__Exercise aim__: Every entry should be reproduced precisely, with each picture left out.

Segment Start: Study material

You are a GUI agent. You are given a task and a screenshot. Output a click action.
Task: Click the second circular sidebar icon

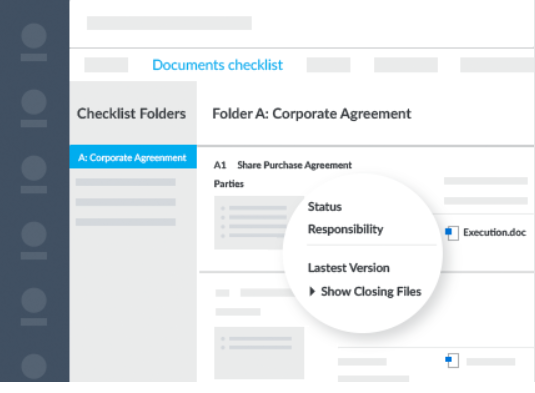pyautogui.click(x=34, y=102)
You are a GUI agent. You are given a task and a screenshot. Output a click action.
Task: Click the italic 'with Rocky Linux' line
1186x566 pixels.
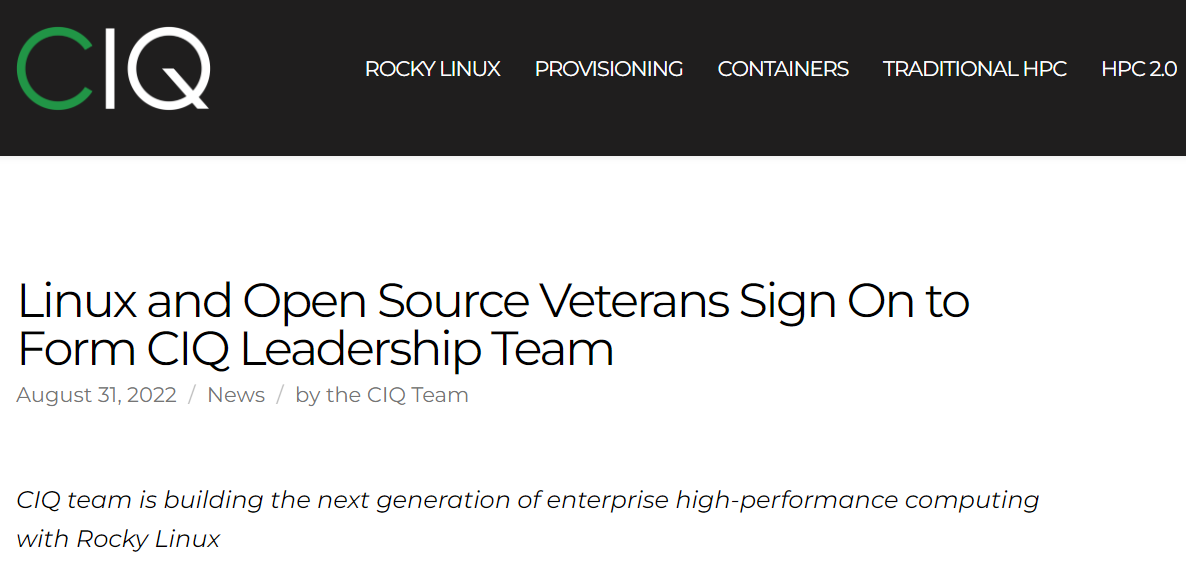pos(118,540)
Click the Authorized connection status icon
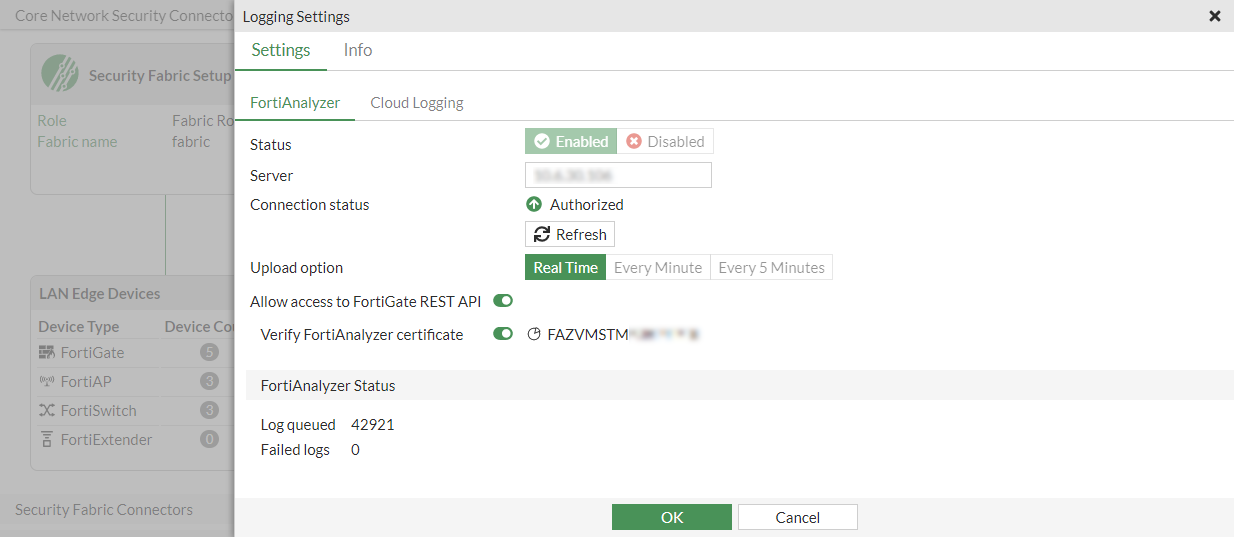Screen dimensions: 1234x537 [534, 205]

Segment End: Study material

__Completed task__:
You are a GUI agent. You are given a task and a screenshot. Output a click action.
Task: Click the second circular sidebar icon

pyautogui.click(x=34, y=102)
You are a GUI agent. You are given a task and a screenshot. Output a click action.
Task: Click the italic 'with Rocky Linux' line
1186x566 pixels.
pos(118,540)
Click the Authorized connection status icon
Screen dimensions: 1234x537 [534, 205]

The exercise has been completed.